Thus then they that turn many to righteousness shall shine as the stars; their splendor borrowed from an unsetting sun; their position high above the tides and the transformations of time; and finally they shall reign on earth with Christ, the Sun of Righteousness, in whose presence there is fullness of joy, and at whose right hand are pleasures for evermore.

These come out of all tribulation, and appear on the earth, and live and reign with Christ on the earth.

LECTURE XXIV.

LOCOMOTION AND LEARNING.

A predicted sign of the approach of that glory that is to be revealed is thus set forth

"Many shall run to and fro, and knowledge shall be increased.”—DANIEL, xii. 4.

So far these words have been illustrated and fulfilled in every age of the world, and on every acre of the earth. There has always been locomotion in the world; there has always been increase of the great capital of sacred and of secular knowledge. But the words of the prophecy seem to imply that this shall be intensely, singularly, and unprecedentedly the characteristic fact; and that as the world grows older, and the twilight of its setting sun grows dimmer, its progress over the world's area, and its increase in knowledge of all kinds, shall be greater, and richer, and more ample than it ever was before. Let me take the simplest facts of the age, and show you how exactly they seem to be the fulfilment of this prediction.

The first part of the prediction is that "many shall run to and fro." Now if were not to specify a single particular, let me ask the most superficial observer if there ever was an age more marked by ceaseless, boundless locomotion; or in the words of the prophet, a greater (56)

amount of "running to and fro." And the more that man wants to run, and the further he wants to go, the more rapidly science brings up from its wondrous depths the provisions and arrangements that meet his insatiable thirst, and enable him to develop this remarkable propensity.

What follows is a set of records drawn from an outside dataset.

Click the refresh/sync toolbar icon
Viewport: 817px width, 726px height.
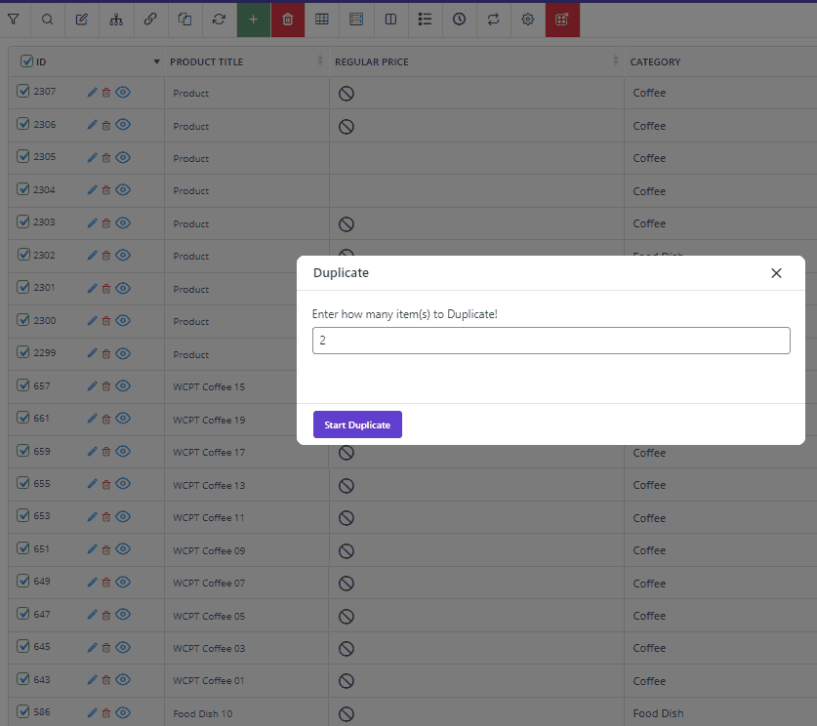pos(219,20)
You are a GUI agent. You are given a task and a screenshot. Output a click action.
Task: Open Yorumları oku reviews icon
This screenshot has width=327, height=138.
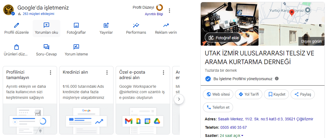tap(46, 25)
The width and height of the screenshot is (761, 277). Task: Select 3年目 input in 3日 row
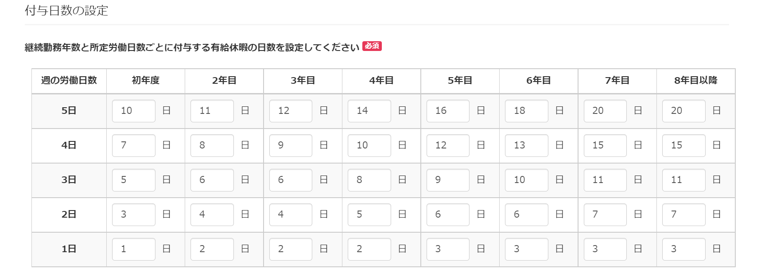[x=291, y=180]
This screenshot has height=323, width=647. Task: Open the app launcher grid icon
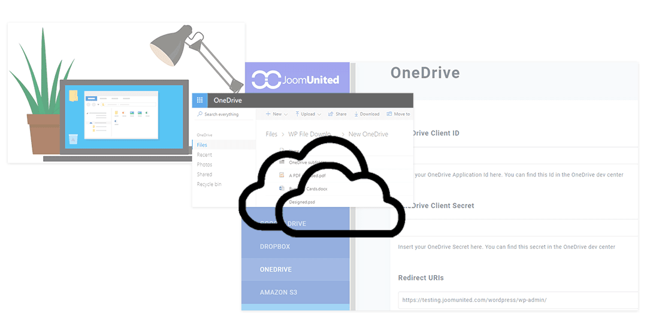coord(199,100)
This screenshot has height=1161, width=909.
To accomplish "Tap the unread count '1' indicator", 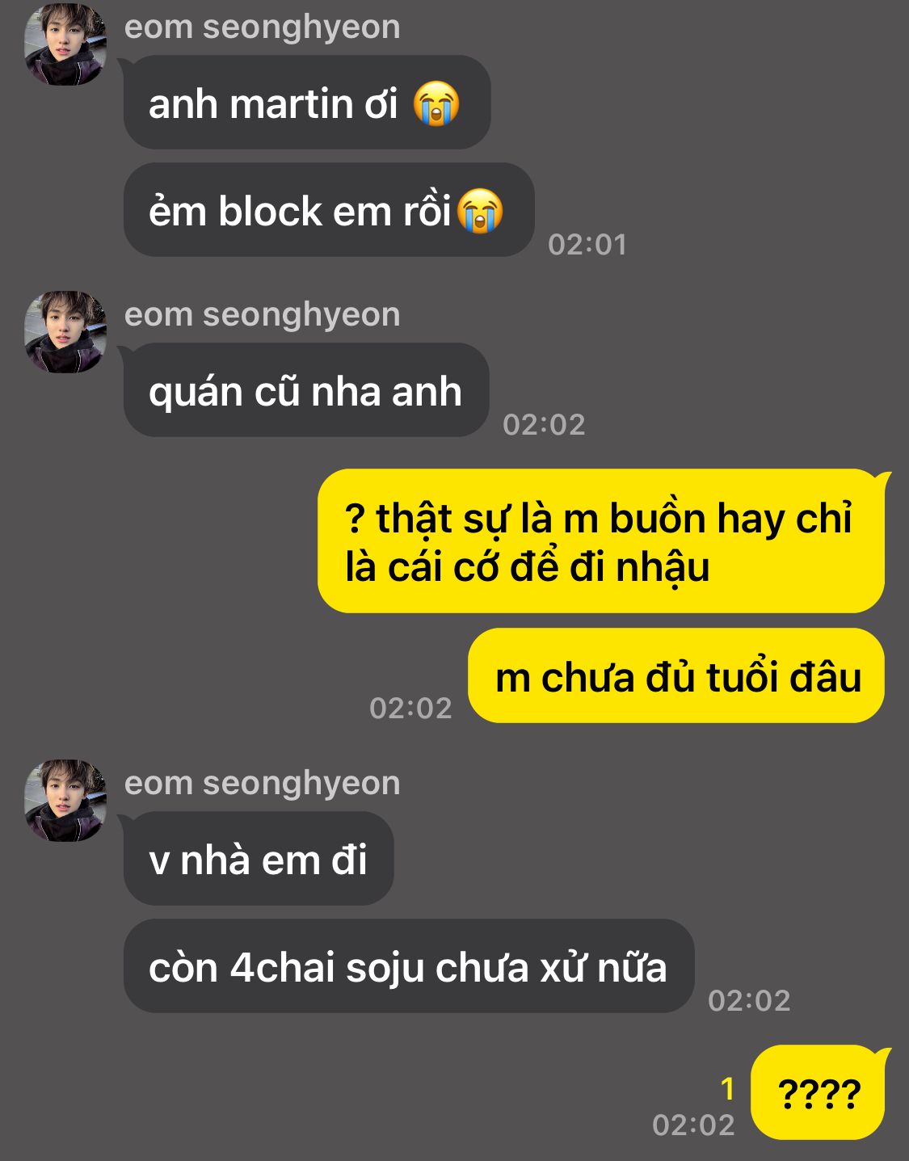I will pyautogui.click(x=728, y=1088).
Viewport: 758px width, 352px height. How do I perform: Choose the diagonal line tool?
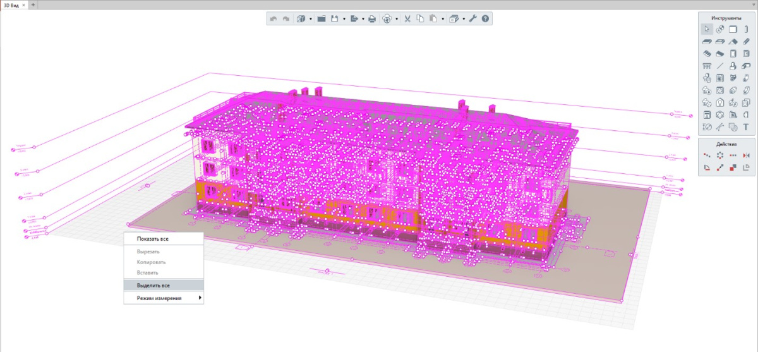720,66
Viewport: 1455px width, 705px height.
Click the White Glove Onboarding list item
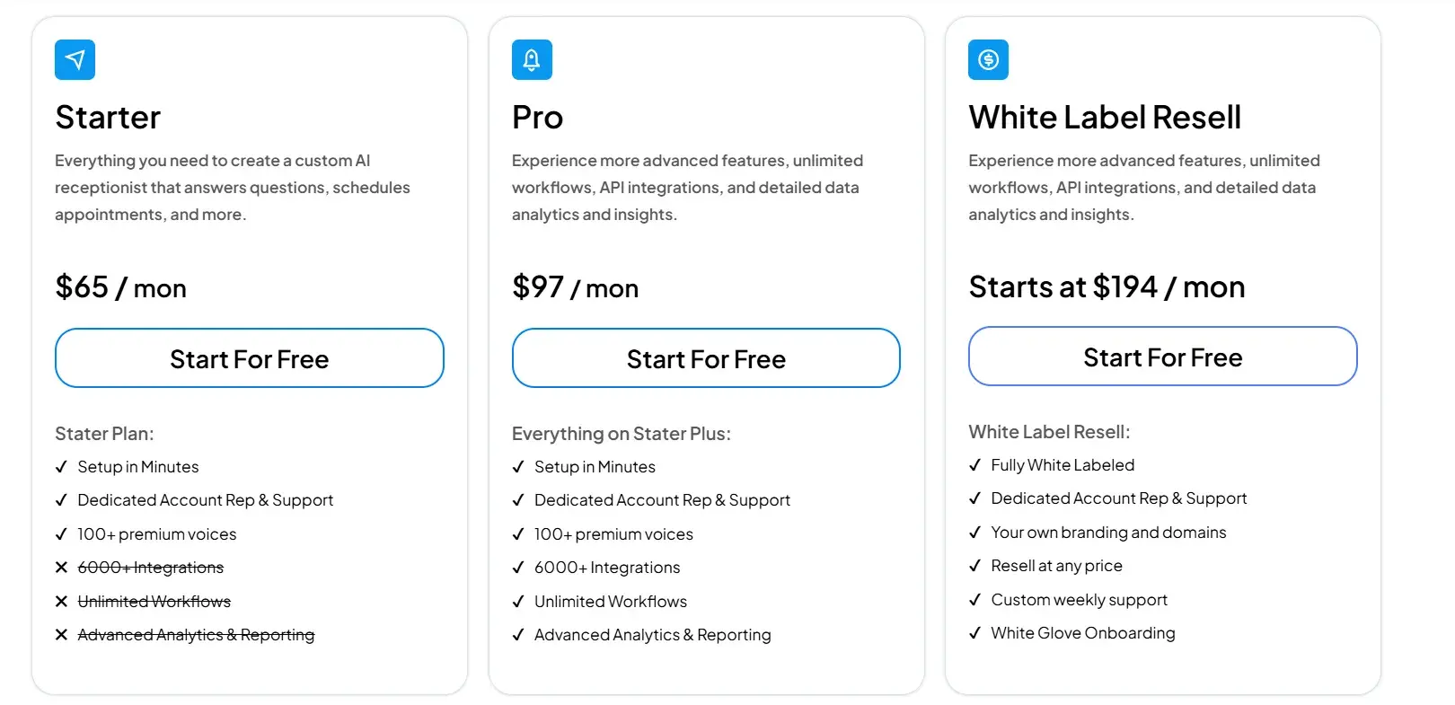[x=1082, y=632]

Take, for instance, the ocean steamer: not twenty years old in its highest and mightiest sense; she lifts her anchor in the Mersey, or in the Clyde, or it may be in the Thames, on the Monday; and ploughs right against the teeth of the gale; seeming in her majesty-for she looks like a thing of life-to spurn the waters, and to tread them down, and to laugh at or play with the winds and waves; and in ten days she drops her anchor upon the shores of another world; and the living freight in that steamer has in its transit all the comforts of a home, all the luxury of a library, all the pleasures of a promenade. What a strange provision and remarkable fact is this! And when the Great Eastern shall begin its mission, you will then have another addition to our proof, and another illustration of the fulfilment of prophecy; when a whole village shall be taken on board, and carried at a speed that shall compete almost with our railways; and, as some venture to say, New York and London will only be five or six days' distance from each other. Count now, if you can, in addition to this, the steamships that leave the Mersey, the Thames, the Clyde for all parts of the world, and set out from all the sea-gates of our empire, count, if you can, the white sails that like the doves of peace whiten with their wings the length and breadth of the desert ocean; and, then see what is literally true, the striking fact that the sea is almost as populous as the land;

that multitudes at this moment are on the broad ocean that might almost be compared with the multitudes that rush along the streets, and that cover the broad fields of Europe itself. Let us turn to another evidence; and I quote simply facts to show the fulfilment of the prediction; take that wondrous fact of the age, also not above thirty years old, the locomotive engine. Its speed is something wonderful. When its first great discoverer stated to the House of Commons that he hoped one day to travel with his engine at the rate of fifteen miles an hour; that House, which, like other people, grows wiser, and is not always filled with Solons, with few exceptions, laughed at him in blind incredulity; and they had scarcely done with laughing before they were travelling at the rate of thirty, forty, and as some trains have even reached sixty miles an hour. And then that very provision for travelling, by a strange law, has increased vastly the number that travel and the passion for locomotion. The calculalation originally was that the travellers between two towns are so many, or so many; and the provision made, therefore, must be so much. It has been found that travellers have been multiplied by facilities of travelling; and that the provision for the thirst has stimulated the thirst; and the greater the facilities, the greater the numbers run to and fro.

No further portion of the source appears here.